> About this exercise: If a line in the records below contains the word "JSON", copy it out.

Collected data entries:
╔══
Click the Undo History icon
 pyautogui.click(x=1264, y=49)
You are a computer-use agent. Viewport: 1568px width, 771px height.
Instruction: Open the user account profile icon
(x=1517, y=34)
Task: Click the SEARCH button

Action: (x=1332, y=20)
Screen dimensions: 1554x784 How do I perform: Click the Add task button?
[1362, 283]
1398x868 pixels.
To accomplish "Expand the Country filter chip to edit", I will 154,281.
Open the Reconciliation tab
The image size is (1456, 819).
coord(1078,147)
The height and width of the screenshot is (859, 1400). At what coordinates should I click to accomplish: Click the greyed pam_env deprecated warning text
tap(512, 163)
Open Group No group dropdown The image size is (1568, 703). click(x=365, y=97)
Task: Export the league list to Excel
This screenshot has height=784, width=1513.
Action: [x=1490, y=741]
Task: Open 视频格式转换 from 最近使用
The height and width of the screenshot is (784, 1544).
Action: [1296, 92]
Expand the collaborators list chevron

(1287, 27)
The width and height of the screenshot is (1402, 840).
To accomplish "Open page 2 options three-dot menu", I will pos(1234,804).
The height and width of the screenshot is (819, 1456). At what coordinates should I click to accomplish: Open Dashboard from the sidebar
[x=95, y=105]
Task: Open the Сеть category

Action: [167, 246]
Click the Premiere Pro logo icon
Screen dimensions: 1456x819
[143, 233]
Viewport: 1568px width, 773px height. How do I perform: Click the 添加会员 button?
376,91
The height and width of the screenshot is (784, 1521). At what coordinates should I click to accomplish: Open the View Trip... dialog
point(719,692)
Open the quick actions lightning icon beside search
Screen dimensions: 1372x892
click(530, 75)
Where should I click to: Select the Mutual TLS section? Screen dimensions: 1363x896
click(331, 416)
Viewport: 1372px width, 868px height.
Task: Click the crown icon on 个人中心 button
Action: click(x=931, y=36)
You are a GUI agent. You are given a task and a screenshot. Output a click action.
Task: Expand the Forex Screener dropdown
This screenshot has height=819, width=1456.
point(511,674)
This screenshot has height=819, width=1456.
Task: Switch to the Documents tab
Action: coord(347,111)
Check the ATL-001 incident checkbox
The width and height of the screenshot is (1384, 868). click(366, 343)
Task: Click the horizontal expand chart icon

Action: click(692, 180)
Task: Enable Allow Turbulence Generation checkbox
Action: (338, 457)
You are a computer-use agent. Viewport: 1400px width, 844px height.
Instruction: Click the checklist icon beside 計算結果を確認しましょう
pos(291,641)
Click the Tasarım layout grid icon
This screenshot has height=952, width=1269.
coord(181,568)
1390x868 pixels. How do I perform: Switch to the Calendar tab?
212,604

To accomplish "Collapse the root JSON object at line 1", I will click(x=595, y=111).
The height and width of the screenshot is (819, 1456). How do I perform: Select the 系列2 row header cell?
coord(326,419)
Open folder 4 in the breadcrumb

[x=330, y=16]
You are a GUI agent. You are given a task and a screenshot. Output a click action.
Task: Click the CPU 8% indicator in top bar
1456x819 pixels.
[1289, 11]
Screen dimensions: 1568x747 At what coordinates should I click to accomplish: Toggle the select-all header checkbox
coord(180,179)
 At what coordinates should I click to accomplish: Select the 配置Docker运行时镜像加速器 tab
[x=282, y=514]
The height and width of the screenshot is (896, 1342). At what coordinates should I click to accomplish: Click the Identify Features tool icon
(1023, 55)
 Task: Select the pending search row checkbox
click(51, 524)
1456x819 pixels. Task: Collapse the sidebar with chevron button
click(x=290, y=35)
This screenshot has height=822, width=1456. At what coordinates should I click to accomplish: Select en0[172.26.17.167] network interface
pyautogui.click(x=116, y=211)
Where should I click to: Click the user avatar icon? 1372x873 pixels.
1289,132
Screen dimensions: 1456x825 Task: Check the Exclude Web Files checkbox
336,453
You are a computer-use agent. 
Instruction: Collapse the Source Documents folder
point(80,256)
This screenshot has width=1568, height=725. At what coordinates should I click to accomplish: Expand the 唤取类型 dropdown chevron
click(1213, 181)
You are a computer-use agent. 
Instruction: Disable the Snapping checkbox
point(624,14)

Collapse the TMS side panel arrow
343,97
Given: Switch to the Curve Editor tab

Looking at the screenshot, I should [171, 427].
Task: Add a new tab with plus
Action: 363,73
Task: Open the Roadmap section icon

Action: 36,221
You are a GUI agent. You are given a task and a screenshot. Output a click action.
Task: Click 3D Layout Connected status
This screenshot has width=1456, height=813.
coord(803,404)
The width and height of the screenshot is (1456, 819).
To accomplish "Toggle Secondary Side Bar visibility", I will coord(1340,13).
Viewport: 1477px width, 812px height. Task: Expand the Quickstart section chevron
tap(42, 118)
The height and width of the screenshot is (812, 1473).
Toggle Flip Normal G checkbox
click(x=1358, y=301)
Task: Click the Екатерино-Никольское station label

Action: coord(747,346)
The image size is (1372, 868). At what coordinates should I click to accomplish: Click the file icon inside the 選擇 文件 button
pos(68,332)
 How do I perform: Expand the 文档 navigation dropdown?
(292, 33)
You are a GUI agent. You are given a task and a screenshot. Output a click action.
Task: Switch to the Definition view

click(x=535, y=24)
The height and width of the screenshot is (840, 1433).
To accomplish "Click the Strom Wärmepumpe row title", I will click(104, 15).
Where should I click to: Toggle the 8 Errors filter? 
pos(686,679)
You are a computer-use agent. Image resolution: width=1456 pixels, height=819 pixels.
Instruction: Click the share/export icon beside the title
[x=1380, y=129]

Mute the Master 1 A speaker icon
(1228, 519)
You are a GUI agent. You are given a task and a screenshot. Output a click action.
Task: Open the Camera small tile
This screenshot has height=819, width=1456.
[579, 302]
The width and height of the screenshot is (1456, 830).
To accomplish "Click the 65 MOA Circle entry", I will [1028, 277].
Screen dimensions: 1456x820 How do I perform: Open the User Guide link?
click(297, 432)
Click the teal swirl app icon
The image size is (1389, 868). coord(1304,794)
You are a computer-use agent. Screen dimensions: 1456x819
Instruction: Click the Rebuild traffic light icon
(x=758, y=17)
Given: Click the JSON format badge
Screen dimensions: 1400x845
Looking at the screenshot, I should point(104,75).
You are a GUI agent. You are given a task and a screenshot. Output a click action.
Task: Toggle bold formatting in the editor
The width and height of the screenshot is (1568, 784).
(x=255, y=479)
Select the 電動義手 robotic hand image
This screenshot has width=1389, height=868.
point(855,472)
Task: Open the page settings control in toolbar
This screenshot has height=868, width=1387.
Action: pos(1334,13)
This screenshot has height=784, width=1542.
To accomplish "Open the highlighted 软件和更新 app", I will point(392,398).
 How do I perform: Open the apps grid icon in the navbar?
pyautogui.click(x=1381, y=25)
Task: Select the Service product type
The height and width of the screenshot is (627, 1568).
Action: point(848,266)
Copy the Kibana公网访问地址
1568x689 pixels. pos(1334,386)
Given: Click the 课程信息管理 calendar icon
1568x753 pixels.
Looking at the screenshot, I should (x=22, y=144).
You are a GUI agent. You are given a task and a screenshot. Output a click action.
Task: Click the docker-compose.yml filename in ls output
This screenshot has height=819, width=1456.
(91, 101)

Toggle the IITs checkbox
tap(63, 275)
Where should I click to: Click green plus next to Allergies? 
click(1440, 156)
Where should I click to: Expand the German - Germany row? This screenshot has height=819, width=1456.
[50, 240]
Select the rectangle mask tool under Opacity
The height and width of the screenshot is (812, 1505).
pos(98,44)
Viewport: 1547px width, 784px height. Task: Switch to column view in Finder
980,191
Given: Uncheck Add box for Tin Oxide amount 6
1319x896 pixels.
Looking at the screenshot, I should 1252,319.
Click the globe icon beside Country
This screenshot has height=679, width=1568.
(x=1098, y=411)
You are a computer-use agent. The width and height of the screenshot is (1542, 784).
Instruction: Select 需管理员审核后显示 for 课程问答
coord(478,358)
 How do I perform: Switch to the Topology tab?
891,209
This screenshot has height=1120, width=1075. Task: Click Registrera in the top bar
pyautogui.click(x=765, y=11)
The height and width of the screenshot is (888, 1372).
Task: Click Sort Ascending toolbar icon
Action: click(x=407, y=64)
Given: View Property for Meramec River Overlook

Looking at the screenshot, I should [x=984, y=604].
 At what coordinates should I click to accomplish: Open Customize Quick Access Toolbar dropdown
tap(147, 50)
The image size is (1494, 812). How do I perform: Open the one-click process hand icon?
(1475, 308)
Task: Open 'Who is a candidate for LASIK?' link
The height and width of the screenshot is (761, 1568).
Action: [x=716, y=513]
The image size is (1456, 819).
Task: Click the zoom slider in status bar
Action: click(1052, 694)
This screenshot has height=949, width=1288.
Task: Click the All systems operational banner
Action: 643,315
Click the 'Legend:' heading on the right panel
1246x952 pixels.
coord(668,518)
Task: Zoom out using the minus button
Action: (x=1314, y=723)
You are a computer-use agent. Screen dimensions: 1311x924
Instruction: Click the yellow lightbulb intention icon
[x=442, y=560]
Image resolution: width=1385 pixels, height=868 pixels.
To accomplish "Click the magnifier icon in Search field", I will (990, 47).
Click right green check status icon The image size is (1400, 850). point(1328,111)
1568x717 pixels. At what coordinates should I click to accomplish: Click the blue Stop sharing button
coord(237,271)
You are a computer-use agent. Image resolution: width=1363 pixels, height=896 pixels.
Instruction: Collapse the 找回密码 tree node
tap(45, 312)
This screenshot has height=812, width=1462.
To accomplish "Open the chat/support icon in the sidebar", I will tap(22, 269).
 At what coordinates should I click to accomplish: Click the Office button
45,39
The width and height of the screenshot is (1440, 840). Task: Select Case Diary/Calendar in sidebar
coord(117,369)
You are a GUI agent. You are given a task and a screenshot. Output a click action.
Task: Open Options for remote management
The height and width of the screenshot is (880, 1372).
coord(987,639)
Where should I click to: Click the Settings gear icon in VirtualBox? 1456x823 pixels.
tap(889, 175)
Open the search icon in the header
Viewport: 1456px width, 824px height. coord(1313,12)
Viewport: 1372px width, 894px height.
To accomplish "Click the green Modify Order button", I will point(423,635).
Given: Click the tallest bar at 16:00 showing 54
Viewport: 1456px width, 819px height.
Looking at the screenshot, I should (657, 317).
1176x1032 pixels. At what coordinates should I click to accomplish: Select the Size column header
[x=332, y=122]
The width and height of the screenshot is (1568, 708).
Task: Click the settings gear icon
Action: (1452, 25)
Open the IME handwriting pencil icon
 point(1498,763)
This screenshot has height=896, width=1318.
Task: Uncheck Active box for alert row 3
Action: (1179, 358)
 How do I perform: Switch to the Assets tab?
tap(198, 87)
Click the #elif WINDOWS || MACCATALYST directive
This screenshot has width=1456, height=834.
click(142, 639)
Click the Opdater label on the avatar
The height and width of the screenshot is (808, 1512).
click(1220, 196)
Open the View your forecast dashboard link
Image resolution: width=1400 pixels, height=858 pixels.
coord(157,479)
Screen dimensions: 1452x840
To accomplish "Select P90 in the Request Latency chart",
╚══
> Written solution:
To accomplish "Collapse the root JSON object at line 1", I will click(x=595, y=111).
Given: Click the JSON format badge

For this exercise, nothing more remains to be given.